Somewhere along the way, there had been a gross misunderstanding. Everything had spiralled out of control. I couldn’t just think about the drugs or the money or the dark parts of my uncle’s soul without thinking about the good parts of him too, the parts I knew existed. My uncle was not the one-dimensional villain the Falcones thought he was – how could they make allowances for themselves and not him? It wasn’t right. Even if I couldn’t convince them of that before it was too late, I still had to try.
Twenty minutes later, and to the bewilderment of the cab driver, I got out at a vacant lot on the outskirts of Old Hegewisch. Along the periphery, plastic bags floated like ghosts over sideways shopping carts. The old auto warehouse was halfway across the lot; it was a huge, faceless structure, its cracked concrete walls stained with rust and pigeon crap. On either side, shipping containers were precariously stacked like giant Lego bricks, orange, beige and blue. Along the top, a worn sign reading GREENE’SAUTOSUPPLIESswung precariously from its final screw. I walked briskly towards it, feeling less scared than I should have been. I was running entirely on adrenalin now, and I could feel my pulse in my fingertips.
I walked along a row of corrugated steel containers until I found an alley barely wider than a car. It was pitch black and completely hidden from the entrance to the parking lot. At the end of the alley, I turned right and found two of the Falcones’ SUVs, parked and empty. So Luca and Nic were here already, but who had come in the other car? It was obvious why they had chosen the spot. It gave them a secret entrance and an immediate upper hand for when Jack arrived.
At the back of the warehouse, a small door was hidden behind several stacks of wooden crates. It was partially ajar. The lock had been broken, but I doubted its necessity – the door itself was already crumbling at the edges, and probably could have been kicked in by a child.
I tiptoed between the crates and slid through the door. The space inside was mostly empty; it was cold and dirty, and damp. The smell of mould hung in the air, and more stacks of termite-eaten crates were piled haphazardly around the edges, regurgitating strips of plastic packaging. A single wire cagelamp illuminated a circular space at the front, and another smaller light bulb had been strung near the centre, where the Falcones were standing, partially shielded by a tower of crates that came up to their chests. Luca was arguing with Felice, while Gino and Dom hovered behind them, fidgeting with their guns. Nic was several yards away, waiting just inside the front entrance. If only I could get his attention, maybe he would listen to me without being influenced by his brothers.

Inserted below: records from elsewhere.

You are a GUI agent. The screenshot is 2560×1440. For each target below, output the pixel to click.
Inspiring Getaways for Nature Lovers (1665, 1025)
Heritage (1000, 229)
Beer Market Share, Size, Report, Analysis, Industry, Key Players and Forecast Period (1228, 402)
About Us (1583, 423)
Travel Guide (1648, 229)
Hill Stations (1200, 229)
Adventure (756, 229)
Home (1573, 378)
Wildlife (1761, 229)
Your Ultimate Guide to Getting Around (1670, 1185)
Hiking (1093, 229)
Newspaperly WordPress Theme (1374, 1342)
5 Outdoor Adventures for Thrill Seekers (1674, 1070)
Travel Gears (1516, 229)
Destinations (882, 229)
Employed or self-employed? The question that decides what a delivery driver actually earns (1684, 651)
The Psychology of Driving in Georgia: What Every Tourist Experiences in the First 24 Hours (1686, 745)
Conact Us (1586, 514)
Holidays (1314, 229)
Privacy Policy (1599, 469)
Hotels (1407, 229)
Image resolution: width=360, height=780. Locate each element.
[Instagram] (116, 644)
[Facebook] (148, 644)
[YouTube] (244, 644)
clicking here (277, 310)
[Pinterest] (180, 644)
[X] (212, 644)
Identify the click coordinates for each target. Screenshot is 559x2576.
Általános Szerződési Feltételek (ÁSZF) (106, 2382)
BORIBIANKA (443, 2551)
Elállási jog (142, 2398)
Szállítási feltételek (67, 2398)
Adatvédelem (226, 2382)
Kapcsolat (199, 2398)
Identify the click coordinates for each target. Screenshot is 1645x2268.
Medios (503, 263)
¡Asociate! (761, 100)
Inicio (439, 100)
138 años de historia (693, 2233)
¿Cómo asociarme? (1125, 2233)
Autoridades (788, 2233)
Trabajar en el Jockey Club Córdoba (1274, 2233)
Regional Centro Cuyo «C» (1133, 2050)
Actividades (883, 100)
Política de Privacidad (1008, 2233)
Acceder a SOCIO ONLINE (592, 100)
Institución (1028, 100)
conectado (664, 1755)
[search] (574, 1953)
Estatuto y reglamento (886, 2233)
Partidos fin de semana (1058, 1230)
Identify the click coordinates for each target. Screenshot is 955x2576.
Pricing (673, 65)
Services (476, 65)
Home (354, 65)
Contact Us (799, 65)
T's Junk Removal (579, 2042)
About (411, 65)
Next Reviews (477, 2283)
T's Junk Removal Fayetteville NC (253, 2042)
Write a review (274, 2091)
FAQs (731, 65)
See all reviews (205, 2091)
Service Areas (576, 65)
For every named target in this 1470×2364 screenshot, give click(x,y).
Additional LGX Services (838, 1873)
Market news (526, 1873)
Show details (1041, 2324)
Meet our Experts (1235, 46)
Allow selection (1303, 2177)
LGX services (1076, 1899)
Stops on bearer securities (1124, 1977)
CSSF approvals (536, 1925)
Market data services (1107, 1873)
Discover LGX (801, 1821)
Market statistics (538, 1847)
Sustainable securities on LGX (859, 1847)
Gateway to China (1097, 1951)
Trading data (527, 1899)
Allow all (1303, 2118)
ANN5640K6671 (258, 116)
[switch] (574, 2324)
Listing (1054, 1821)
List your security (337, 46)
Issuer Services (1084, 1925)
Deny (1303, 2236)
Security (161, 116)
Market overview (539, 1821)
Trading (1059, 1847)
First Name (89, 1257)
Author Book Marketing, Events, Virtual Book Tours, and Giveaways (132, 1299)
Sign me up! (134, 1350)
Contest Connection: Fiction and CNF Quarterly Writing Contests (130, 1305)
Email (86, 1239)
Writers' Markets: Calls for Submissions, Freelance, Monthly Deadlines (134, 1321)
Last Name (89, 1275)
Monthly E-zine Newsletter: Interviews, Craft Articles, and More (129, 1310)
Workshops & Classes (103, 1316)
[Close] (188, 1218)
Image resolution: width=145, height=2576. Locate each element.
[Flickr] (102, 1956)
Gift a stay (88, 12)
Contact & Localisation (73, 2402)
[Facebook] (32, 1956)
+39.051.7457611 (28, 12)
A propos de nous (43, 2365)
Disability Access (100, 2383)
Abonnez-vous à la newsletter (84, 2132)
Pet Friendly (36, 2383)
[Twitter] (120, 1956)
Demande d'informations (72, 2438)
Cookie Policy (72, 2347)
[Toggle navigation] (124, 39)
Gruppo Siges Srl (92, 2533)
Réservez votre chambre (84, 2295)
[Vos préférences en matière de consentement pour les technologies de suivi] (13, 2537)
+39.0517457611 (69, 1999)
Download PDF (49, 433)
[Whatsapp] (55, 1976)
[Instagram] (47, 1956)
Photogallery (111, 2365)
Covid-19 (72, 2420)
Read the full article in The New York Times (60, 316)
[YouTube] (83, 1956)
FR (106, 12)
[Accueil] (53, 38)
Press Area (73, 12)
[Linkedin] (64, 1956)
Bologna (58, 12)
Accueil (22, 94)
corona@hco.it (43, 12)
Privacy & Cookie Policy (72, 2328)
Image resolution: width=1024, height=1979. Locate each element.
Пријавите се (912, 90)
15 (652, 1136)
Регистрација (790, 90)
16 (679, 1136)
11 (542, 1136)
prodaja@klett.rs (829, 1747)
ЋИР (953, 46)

I started moving around the side of the warehouse, clutching at my sides as I bent low behind the boxes. Rats scurried in and out of crates, and I had to bite hard on my tongue to keep from yelping every time one skittered by my sneakers.
I stopped creeping and listened as the faraway rumblings of a car grew louder.
The activity in the warehouse fell deathly quiet.
The engine cut somewhere beyond the front entrance. I heard a car door shut.Jack. My heart was pounding hard and fast in my chest. Suddenly all I could think about was my uncle’s face when he walked into the guns that were about to be levelled at his head.